# DATA:
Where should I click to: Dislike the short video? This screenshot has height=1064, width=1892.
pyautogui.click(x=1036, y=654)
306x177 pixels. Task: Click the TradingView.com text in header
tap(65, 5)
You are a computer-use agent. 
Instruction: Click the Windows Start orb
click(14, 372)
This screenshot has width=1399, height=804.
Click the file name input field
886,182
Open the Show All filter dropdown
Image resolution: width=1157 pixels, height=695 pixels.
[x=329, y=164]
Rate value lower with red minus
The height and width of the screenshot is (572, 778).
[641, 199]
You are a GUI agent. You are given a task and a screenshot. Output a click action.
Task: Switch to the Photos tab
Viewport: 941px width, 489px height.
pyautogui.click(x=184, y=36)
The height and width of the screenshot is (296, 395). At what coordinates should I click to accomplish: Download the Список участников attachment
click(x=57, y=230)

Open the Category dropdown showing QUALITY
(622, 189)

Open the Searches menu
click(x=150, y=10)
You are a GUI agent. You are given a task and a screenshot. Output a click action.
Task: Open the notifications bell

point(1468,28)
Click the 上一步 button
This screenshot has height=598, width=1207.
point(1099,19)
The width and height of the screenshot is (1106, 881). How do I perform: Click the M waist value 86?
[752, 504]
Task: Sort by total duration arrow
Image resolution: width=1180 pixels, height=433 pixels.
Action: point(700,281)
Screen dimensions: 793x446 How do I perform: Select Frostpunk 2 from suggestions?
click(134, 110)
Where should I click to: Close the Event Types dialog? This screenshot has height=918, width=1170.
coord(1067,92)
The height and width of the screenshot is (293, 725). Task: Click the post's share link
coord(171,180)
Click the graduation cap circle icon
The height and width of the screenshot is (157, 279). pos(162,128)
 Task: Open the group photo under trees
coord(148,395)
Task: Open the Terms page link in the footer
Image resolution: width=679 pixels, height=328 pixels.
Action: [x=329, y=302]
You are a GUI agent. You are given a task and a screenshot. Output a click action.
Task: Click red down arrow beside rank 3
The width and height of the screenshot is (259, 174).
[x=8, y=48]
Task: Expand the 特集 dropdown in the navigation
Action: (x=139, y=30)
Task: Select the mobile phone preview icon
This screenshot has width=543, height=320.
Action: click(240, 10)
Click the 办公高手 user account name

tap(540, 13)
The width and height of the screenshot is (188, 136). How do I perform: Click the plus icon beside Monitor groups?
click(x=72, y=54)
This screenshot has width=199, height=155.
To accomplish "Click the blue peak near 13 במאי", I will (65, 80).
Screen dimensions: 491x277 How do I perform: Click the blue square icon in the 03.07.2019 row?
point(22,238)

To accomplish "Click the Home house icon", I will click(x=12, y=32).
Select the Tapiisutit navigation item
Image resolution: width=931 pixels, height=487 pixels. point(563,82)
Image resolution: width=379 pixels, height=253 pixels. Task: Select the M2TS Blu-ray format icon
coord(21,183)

# TASK REQUIREMENTS:
Rewrite the entries above, from the line that contains "Open the Show All filter dropdown" through the line that contains "click(134, 110)", both included, keeping every request as it stands. Multiply each click coordinate in the answers by 1.9 and round to the nearest whole number, with halves rounding up; leave all numbers in the requests unchanged.

# SOLVED PROBLEM:
Open the Show All filter dropdown
Image resolution: width=1157 pixels, height=695 pixels.
[x=625, y=312]
Rate value lower with red minus
The height and width of the screenshot is (572, 778).
[1218, 378]
You are a GUI agent. You are given a task and a screenshot. Output a click action.
Task: Switch to the Photos tab
Viewport: 941px width, 489px height.
pyautogui.click(x=350, y=68)
The height and width of the screenshot is (296, 395). At what coordinates should I click to accomplish: Download the Список участников attachment
click(x=108, y=437)

Open the Category dropdown showing QUALITY
(1182, 359)

Open the Searches menu
click(x=285, y=19)
You are a GUI agent. You are given a task and a screenshot. Output a click action.
Task: Open the notifications bell

point(2789,53)
Click the 上一步 button
This screenshot has height=598, width=1207.
point(2088,36)
The width and height of the screenshot is (1106, 881). How do I perform: Click the M waist value 86?
[1429, 958]
Task: Sort by total duration arrow
Image resolution: width=1180 pixels, height=433 pixels.
Action: point(1330,534)
Screen dimensions: 793x446 How do I perform: Select Frostpunk 2 from suggestions?
click(255, 209)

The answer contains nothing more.